À propos du programme « Recherche dans le domaine de l'énergie », se pose une question simple, monsieur le ministre. L'an dernier, j'avais proposé, au nom de la commission des finances, un amendement tendant à réduire de 5 millions d'euros la subvention de l'État à l'Institut français du pétrole, organisme très performant, à la notoriété internationale reconnue, et qui bénéficie de la confiance et de l'appui des compagnies pétrolières dont les ressources ont, on le sait, augmenté.

J'avais retiré cet amendement à la suite de l'avis défavorable du Gouvernement.
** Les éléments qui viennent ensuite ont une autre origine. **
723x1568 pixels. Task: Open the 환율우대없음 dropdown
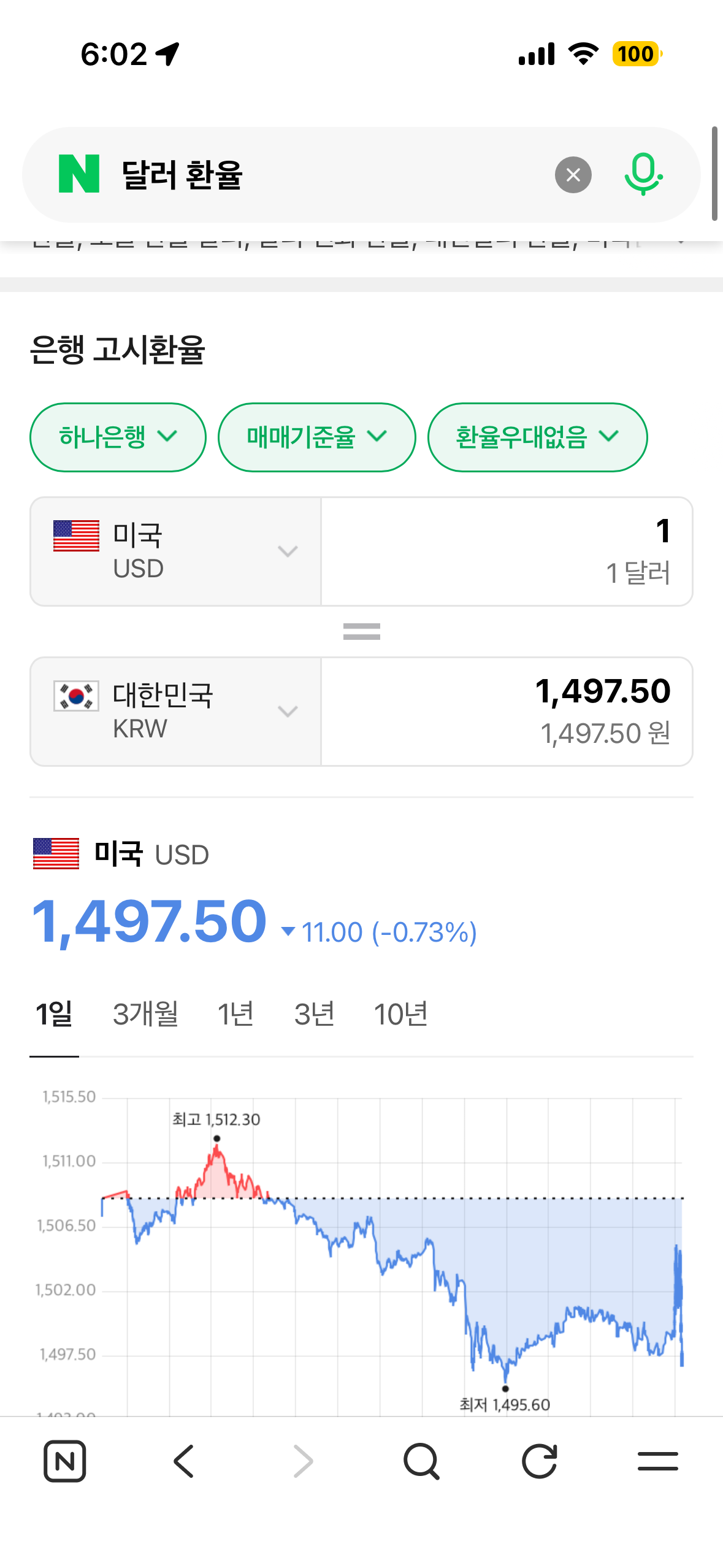(537, 437)
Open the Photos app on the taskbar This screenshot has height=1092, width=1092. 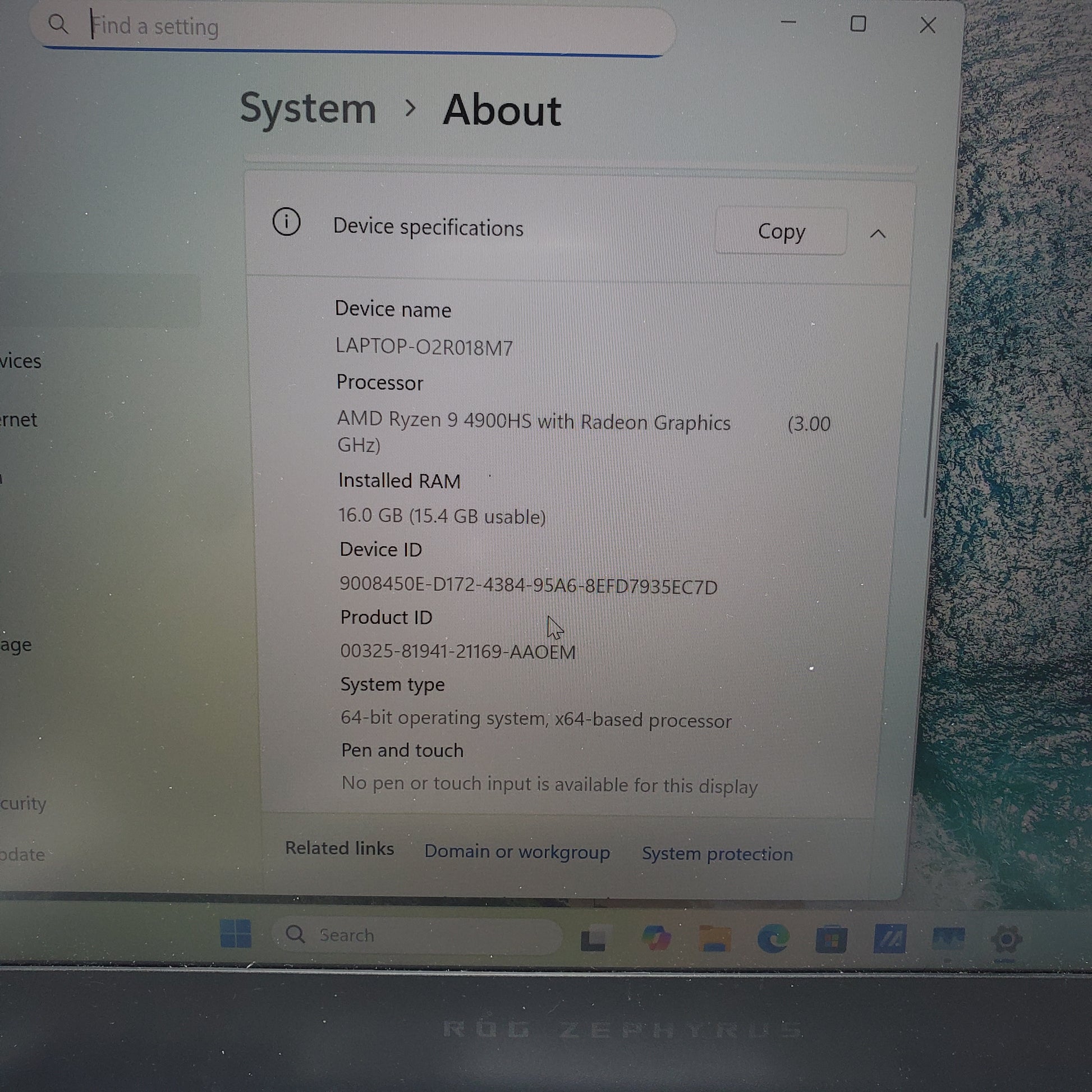tap(948, 939)
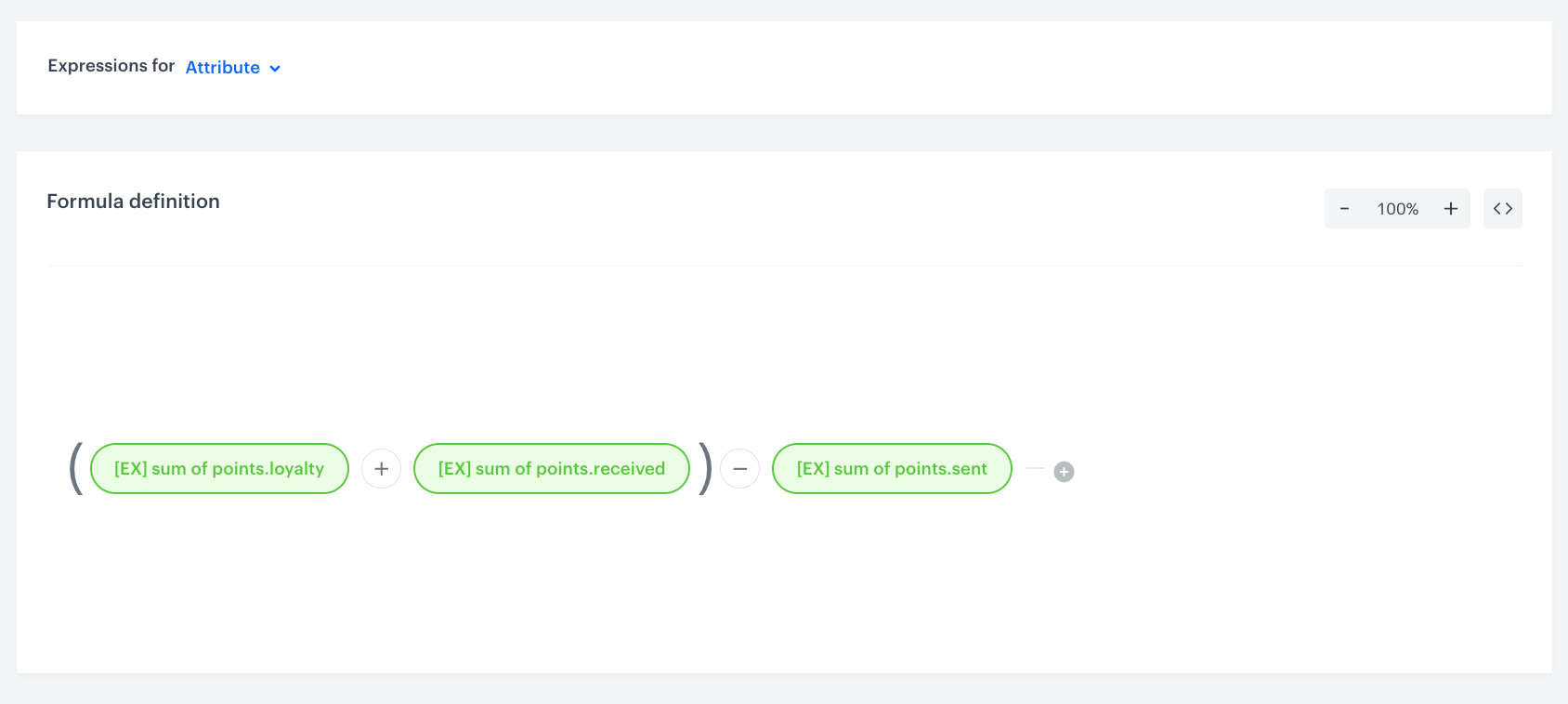Click the [EX] prefix on points.sent

[x=813, y=469]
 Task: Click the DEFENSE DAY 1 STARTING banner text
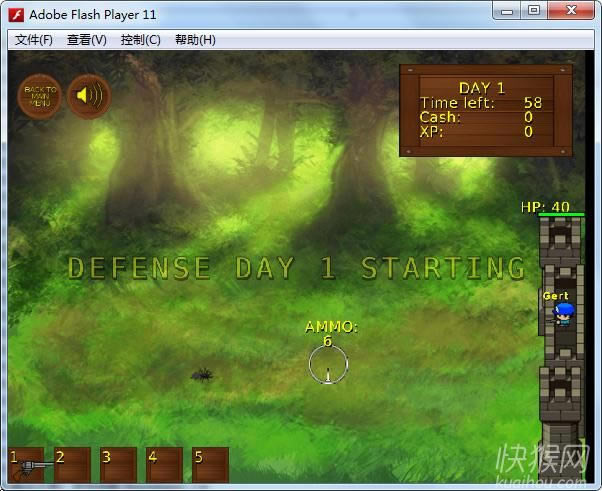pyautogui.click(x=296, y=268)
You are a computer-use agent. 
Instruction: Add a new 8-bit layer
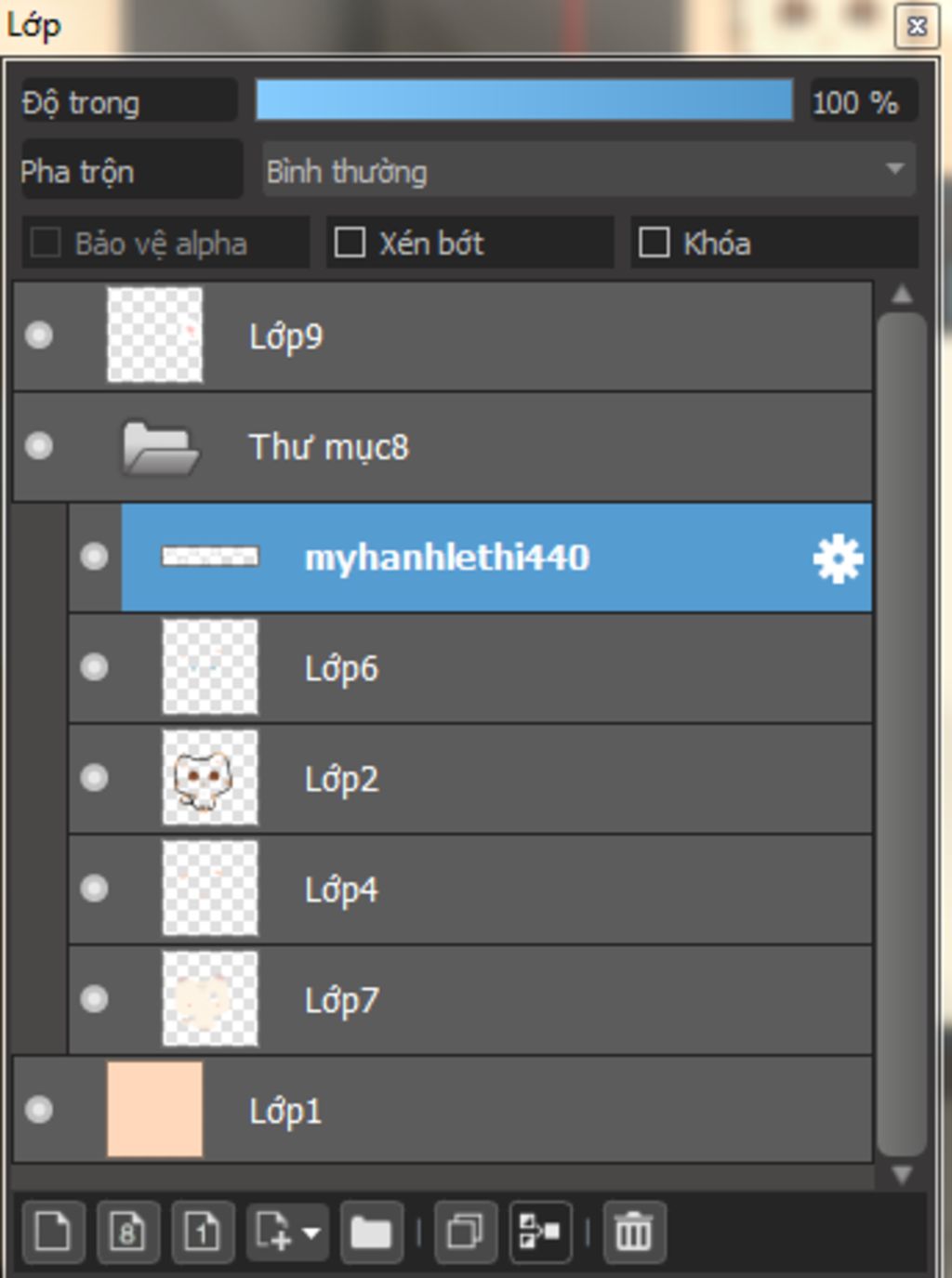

Je suis donc très surpris de constater que le même gouvernement propose, un an plus tard, une disposition qu'il avait combattue hier. J'aimerais, monsieur le ministre, en connaître la raison.

Le programme « Recherche industrielle » appelle, quant à lui deux remarques.

Tout d'abord, le financement d'OSEO-ANVAR est peu clair, car il passe par de multiples circuits. Par ailleurs, nous aurons, au début de l'année 2007, une audition pour suite à donner à une enquête de la Cour des comptes que le président Jean Arthuis avait sollicitée en son temps au sujet des derniers exercices de l'EPIC ANVAR et de sa transformation en OSEO-ANVAR.

Ensuite, s'agissant de l'Agence de l'innovation industrielle, ses crédits d'intervention jusqu'en 2007 ont fait l'objet, fin 2005, d'un versement unique de 1, 7 milliard d'euros par le compte d'affection spéciale « Participations financières de l'État ». Au-delà de l'année prochaine, la pérennité des crédits de cette agence n'est donc pas assurée.

Ma dernière observation concerne un sujet difficile, celui des liens en matière de recherche entre le militaire et le civil. L'an dernier, il avait été traité d'une façon très simpliste et en quelque sorte pour la forme : 200 millions d'euros avaient été affectés à deux organismes, le CNES et le CEA, et à eux seuls. J'avais alors déploré cette logique de guichet qui aboutissait en réalité à abonder tout simplement les budgets de ces deux grandes maisons.

Or, en 2007, la situation reste inchangée. Pourquoi ? Le croisement entre recherche militaire et recherche civile, délicat, je le reconnais, en France et ailleurs, s'imposerait d'autant plus que, de l'espace à l'atome, celles-ci ont la même finalité : la sécurité.

Sous le bénéfice de ces observations et compte tenu de l'amendement de principe évoqué plus haut, la commission des finances vous invite, mes chers collègues, à voter le budget de la recherche pour 2007.